---------- Data shown ----------

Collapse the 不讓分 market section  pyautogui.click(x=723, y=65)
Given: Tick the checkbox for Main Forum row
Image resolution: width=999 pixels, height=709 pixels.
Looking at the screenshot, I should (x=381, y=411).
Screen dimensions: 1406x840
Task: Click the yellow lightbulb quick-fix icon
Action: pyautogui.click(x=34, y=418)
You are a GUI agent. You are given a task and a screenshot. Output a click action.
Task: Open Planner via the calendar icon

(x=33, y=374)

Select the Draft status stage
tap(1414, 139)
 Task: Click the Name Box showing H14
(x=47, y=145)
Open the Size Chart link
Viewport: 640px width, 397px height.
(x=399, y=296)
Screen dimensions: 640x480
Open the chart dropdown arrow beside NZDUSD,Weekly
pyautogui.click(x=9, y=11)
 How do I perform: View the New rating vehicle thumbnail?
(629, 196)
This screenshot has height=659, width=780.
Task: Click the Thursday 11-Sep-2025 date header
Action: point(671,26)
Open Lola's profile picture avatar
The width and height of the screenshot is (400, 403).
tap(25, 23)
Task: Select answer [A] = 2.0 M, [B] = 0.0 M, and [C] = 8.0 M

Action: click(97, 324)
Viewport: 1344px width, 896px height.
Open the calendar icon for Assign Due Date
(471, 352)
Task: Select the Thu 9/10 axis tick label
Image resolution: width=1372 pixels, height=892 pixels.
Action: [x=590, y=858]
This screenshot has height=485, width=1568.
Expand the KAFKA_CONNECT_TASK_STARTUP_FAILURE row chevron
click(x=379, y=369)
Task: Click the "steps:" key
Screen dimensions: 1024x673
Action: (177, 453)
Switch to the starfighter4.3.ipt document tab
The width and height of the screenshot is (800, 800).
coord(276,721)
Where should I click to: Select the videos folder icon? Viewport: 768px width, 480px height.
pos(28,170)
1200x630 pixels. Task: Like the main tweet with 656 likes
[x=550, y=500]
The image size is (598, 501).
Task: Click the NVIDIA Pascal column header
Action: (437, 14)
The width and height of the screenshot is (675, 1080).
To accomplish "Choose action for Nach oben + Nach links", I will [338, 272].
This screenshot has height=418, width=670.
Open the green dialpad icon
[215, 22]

----------

*Work order:* Word for word, return the entire listing above.

*Exercise response:*
Collapse the 不讓分 market section  pyautogui.click(x=723, y=65)
Given: Tick the checkbox for Main Forum row
Image resolution: width=999 pixels, height=709 pixels.
Looking at the screenshot, I should (x=381, y=411).
Screen dimensions: 1406x840
Task: Click the yellow lightbulb quick-fix icon
Action: pyautogui.click(x=34, y=418)
You are a GUI agent. You are given a task and a screenshot. Output a click action.
Task: Open Planner via the calendar icon

(x=33, y=374)

Select the Draft status stage
tap(1414, 139)
 Task: Click the Name Box showing H14
(x=47, y=145)
Open the Size Chart link
Viewport: 640px width, 397px height.
(x=399, y=296)
Screen dimensions: 640x480
Open the chart dropdown arrow beside NZDUSD,Weekly
pyautogui.click(x=9, y=11)
 How do I perform: View the New rating vehicle thumbnail?
(629, 196)
This screenshot has height=659, width=780.
Task: Click the Thursday 11-Sep-2025 date header
Action: point(671,26)
Open Lola's profile picture avatar
The width and height of the screenshot is (400, 403).
tap(25, 23)
Task: Select answer [A] = 2.0 M, [B] = 0.0 M, and [C] = 8.0 M

Action: click(97, 324)
Viewport: 1344px width, 896px height.
Open the calendar icon for Assign Due Date
(471, 352)
Task: Select the Thu 9/10 axis tick label
Image resolution: width=1372 pixels, height=892 pixels.
Action: [x=590, y=858]
This screenshot has height=485, width=1568.
Expand the KAFKA_CONNECT_TASK_STARTUP_FAILURE row chevron
click(x=379, y=369)
Task: Click the "steps:" key
Screen dimensions: 1024x673
Action: (177, 453)
Switch to the starfighter4.3.ipt document tab
The width and height of the screenshot is (800, 800).
coord(276,721)
Where should I click to: Select the videos folder icon? Viewport: 768px width, 480px height.
pos(28,170)
1200x630 pixels. Task: Like the main tweet with 656 likes
[x=550, y=500]
The image size is (598, 501).
Task: Click the NVIDIA Pascal column header
Action: (437, 14)
The width and height of the screenshot is (675, 1080).
To accomplish "Choose action for Nach oben + Nach links", I will [338, 272].
This screenshot has height=418, width=670.
Open the green dialpad icon
[215, 22]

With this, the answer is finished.